In 2016, it transported more than 518.8 million passengers in an area with a population of approximately 6.5 million.

De Lijn operates:
- The Antwerp Tramway, with both street running and underground light rail (Antwerp Pre-metro).
- The Ghent Tramway, mostly street running with some reserved track.
- The Coast Tram, an interurban line along the whole Belgian coast, between De Panne and Knokke.
- All urban, suburban and intercity buses in Flanders. Because of the dense rail network, intercity buses - indicated by the prefix X - serve as local transport between big cities and smaller communities.
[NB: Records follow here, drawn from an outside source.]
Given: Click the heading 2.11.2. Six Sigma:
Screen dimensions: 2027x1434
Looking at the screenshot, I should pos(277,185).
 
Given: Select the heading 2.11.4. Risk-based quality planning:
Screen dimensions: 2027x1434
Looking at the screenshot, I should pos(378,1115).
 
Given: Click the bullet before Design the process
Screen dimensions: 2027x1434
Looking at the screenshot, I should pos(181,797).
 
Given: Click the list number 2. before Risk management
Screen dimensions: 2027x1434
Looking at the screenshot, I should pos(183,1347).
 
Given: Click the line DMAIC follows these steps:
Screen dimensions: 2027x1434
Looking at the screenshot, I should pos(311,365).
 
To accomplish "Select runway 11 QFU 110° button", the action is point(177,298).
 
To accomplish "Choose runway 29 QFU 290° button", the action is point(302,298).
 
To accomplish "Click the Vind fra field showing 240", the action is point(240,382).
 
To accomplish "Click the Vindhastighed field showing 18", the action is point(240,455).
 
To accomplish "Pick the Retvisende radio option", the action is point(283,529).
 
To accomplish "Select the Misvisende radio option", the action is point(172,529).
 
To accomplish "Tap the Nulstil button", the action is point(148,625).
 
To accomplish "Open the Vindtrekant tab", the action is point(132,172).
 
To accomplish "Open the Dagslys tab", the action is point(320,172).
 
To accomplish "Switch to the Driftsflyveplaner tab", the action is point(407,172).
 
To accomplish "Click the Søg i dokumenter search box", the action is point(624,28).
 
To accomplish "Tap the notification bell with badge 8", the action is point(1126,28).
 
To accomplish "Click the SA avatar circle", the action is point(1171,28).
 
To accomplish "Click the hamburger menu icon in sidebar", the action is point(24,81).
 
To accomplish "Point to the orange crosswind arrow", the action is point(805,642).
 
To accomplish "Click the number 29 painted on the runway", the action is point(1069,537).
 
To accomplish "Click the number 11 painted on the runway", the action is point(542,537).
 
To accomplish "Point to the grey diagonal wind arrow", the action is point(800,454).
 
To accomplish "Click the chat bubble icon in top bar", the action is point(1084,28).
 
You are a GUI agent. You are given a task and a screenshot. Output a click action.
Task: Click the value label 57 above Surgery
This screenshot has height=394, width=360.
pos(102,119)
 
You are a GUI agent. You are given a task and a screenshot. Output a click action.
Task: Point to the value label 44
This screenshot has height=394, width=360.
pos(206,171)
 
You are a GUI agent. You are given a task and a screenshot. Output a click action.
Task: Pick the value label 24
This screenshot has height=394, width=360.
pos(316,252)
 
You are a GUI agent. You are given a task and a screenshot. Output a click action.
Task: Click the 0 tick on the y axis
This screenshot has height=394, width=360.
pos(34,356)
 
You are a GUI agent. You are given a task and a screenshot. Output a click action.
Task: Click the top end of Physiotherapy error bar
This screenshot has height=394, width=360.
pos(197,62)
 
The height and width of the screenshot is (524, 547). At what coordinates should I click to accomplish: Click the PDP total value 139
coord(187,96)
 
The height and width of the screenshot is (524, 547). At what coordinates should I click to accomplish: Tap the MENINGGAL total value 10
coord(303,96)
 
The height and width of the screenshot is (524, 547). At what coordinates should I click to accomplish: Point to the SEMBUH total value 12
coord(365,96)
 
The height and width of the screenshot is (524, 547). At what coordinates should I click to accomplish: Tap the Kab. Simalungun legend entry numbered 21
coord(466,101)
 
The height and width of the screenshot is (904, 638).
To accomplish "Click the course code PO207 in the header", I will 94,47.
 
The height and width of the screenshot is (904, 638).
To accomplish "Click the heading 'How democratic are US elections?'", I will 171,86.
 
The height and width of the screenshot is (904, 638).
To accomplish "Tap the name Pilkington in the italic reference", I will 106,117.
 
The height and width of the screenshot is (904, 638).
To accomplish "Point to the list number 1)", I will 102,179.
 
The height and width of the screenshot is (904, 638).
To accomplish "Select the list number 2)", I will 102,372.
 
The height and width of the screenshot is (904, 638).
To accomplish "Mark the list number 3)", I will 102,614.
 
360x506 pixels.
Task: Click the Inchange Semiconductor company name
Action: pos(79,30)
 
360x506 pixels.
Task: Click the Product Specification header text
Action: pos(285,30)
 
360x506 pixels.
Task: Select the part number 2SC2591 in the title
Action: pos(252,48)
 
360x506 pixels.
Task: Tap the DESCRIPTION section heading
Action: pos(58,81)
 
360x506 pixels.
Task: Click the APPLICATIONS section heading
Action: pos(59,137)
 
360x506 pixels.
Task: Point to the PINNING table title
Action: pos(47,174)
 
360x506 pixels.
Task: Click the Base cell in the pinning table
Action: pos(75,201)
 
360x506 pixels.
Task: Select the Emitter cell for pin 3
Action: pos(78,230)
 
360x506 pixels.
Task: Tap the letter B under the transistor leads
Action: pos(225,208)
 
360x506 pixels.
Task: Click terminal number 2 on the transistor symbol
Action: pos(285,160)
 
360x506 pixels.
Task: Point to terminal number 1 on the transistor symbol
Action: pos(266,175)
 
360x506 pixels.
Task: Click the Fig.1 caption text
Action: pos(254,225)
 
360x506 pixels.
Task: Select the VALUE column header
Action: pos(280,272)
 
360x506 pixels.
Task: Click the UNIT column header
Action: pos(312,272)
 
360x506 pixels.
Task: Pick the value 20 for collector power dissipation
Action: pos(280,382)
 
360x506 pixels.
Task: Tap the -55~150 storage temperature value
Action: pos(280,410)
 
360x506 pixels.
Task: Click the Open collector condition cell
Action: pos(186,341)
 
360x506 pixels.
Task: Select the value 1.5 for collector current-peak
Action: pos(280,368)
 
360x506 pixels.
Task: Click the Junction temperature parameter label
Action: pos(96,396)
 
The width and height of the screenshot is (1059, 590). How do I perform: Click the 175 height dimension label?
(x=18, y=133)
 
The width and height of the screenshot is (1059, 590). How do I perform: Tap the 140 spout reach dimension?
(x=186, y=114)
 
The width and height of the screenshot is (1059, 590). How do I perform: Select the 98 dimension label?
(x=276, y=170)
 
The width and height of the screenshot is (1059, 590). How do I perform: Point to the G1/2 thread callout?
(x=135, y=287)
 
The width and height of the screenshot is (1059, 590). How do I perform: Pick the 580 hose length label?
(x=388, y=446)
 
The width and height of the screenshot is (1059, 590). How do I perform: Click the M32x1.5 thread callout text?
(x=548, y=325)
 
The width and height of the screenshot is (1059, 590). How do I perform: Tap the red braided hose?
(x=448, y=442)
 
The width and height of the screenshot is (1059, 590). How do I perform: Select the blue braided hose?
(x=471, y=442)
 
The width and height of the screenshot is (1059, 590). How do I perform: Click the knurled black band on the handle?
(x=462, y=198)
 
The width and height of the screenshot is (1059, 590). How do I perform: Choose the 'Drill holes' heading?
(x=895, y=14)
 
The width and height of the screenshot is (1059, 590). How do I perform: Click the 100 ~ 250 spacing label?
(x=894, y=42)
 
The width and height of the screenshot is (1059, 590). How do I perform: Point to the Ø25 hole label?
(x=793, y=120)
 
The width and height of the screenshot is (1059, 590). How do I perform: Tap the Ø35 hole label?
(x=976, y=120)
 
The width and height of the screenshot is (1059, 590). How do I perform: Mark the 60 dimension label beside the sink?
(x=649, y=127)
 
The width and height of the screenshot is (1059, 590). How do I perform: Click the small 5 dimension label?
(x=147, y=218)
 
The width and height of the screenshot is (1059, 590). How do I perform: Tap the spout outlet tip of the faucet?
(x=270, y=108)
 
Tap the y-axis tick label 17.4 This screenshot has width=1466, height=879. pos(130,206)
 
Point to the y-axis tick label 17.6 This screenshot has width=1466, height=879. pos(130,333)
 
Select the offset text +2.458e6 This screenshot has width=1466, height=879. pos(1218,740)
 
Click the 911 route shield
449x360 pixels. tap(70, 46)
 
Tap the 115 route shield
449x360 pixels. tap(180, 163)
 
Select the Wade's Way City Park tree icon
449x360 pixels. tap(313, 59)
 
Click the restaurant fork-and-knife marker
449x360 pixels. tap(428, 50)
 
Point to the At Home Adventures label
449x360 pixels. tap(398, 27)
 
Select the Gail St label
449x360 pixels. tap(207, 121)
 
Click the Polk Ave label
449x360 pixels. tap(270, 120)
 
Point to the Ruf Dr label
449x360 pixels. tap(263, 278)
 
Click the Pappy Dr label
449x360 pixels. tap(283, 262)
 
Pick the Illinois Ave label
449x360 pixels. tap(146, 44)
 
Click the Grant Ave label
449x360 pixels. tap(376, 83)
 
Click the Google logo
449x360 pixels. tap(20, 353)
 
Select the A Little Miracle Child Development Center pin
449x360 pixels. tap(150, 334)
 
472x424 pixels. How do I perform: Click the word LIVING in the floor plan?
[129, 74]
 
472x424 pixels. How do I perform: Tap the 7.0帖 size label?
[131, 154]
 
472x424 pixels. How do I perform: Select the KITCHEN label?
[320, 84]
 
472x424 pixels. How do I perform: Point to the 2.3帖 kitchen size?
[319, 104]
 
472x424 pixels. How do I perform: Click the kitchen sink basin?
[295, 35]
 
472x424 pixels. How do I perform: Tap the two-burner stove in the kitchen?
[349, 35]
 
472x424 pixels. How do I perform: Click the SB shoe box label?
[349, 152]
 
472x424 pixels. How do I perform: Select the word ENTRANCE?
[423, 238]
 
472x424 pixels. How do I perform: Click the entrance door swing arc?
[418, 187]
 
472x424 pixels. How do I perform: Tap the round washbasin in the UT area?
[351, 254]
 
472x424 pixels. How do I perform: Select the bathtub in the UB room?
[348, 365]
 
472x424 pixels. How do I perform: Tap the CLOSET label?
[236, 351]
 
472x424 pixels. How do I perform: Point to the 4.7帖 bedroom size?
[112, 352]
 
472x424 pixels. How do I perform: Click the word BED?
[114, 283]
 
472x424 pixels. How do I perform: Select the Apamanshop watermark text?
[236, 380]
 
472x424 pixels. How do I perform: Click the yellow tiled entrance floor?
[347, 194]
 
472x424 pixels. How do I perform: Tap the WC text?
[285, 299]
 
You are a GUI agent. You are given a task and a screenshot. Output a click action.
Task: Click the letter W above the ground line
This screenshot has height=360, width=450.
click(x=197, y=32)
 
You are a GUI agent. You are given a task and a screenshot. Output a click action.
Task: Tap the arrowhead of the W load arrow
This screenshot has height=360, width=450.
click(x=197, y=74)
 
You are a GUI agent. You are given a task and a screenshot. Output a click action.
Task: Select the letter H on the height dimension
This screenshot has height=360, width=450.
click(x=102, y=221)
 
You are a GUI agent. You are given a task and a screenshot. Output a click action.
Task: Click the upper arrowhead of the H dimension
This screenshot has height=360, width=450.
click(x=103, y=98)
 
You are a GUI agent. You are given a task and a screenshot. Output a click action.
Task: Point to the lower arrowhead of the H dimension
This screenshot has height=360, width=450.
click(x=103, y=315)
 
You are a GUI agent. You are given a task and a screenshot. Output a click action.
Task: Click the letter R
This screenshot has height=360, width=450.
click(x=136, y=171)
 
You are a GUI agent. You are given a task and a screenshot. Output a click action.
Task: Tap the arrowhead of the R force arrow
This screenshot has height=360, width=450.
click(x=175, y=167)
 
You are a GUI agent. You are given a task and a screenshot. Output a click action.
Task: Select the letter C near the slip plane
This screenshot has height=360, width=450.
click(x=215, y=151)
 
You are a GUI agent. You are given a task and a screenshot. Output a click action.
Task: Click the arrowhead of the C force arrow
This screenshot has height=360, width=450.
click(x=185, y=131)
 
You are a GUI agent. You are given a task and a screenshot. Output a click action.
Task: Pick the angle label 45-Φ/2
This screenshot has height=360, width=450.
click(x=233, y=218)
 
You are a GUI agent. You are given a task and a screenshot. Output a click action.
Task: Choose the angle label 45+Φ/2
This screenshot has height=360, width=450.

The time taken to travel from one city to another by bus is usually longer than for the same journey on the train because bus lines are less straight, as they pass through many small towns that are not served by rail. The buses are more city-style (no coaches are used). In the province of Limburg, where there are few railways, buses are the main mode of intercity travel. There are also express intercity buses there.

Fares are the same on all modes of transport and may be purchased online, from a ticket machine, or contactlessly on the vehicle.

De Lijn issues a smartcard called the Lijnkaart and runs a chain of shops under the name Lijnwinkel.

De Lijn also supports the Flemish Tram and Bus Museum, located in Antwerp and connected to the tracks of the Antwerp Tramway.